I have an old trailer that I need to get rid of. It was handed down to me and it's been sitting in the driveway for three years. Been out in it once. It has an electric winch to lift and lower the canopy. The interior is in good shape. The lights do not work and need to be redone. There are no tears in the canvas. I honestly just need the space and a little money to make ends meet. I was looking for $500 but I'd take even $200. PM me if interested.


----------



## swbuckmaster (Sep 14, 2007)

twinkielk15 said:


> I have an old trailer that I need to get rid of. It was handed down to me and it's been sitting in the driveway for three years. Been out in it once. It has an electric winch to lift and lower the canopy. The interior is in good shape. The lights do not work and need to be redone. There are no tears in the canvas. I honestly just need the space and a little money to make ends meet. I was looking for $500 but I'd take even $200. PM me if interested.

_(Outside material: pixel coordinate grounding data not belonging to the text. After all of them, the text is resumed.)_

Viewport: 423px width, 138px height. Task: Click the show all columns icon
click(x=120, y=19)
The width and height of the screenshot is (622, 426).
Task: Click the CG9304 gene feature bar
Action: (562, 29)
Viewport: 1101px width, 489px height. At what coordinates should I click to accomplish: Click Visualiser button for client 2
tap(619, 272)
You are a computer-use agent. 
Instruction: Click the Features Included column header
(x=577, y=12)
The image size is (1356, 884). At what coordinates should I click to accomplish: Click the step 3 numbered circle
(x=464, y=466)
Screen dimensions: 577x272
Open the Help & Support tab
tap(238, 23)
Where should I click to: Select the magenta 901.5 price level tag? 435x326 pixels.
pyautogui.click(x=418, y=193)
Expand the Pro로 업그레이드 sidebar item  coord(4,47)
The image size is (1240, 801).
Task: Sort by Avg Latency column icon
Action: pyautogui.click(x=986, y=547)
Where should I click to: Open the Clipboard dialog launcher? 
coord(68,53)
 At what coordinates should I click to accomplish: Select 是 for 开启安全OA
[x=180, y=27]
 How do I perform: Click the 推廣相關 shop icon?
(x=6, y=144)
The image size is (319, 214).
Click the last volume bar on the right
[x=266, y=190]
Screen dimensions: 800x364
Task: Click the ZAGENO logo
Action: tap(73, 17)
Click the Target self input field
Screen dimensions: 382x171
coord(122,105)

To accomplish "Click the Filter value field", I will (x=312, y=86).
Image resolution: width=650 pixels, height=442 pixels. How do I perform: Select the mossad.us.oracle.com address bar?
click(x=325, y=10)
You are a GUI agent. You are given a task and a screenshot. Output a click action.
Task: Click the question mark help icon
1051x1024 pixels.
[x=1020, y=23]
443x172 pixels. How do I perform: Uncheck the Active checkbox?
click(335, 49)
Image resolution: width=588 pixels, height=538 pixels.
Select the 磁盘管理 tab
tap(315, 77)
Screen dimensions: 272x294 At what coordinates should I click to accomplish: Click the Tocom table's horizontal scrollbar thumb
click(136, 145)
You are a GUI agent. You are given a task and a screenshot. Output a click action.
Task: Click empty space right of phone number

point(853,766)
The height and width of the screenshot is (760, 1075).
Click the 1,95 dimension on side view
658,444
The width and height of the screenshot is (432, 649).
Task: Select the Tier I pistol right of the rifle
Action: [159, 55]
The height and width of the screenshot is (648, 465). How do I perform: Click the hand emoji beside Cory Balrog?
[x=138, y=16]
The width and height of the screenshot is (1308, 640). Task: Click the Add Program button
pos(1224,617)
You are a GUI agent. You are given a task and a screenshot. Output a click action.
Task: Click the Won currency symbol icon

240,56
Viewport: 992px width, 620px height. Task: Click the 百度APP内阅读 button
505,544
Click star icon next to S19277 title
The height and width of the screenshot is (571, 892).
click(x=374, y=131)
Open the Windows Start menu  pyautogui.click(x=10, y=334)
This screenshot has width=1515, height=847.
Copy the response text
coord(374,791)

Where are you located? Can you send me a photo or two?


----------



## twinkielk15 (Jan 17, 2011)

I'm in Orem but I can tow it to meet someone anywhere from Delta to Salt Lake City. I'm setting it up right now to take some pictures.


----------



## swbuckmaster (Sep 14, 2007)

Thanks
I'm in lehi looking forward to some photos


----------



## Gee LeDouche (Sep 21, 2007)

I would also like a picture or two if at all possible. but swbuckmaster has first dibs.


----------



## swbuckmaster (Sep 14, 2007)

Maybe he sold it?


----------



## twinkielk15 (Jan 17, 2011)

Sorry, guys. I still have it. Had a few family emergencies the last few days. I'll get pics up tonight.


----------



## twinkielk15 (Jan 17, 2011)

Here are two links to videos of the trailer. They are really poorly done and the trailer is not even completely set up. I only had a couple minutes. Let me know if you have any questions.


----------



## Gee LeDouche (Sep 21, 2007)

Looks pretty good. Let me know if swbuckmaster passes on it.


----------



## swbuckmaster (Sep 14, 2007)

Its all yours I had to get permision from my stupid hoa association to put it on the concrete pad I poured on the side of my house. They said no because it has to be behind a viny fence. So right now the trailer would cost me over 2, 000. 

I hate hoa's


----------



## twinkielk15 (Jan 17, 2011)

HOAs stink! Thanks for your interest, Buckmaster.


----------



## swbuckmaster (Sep 14, 2007)

It is worth what your asking good luck.


----------



## twinkielk15 (Jan 17, 2011)

**trailer is sold**


----------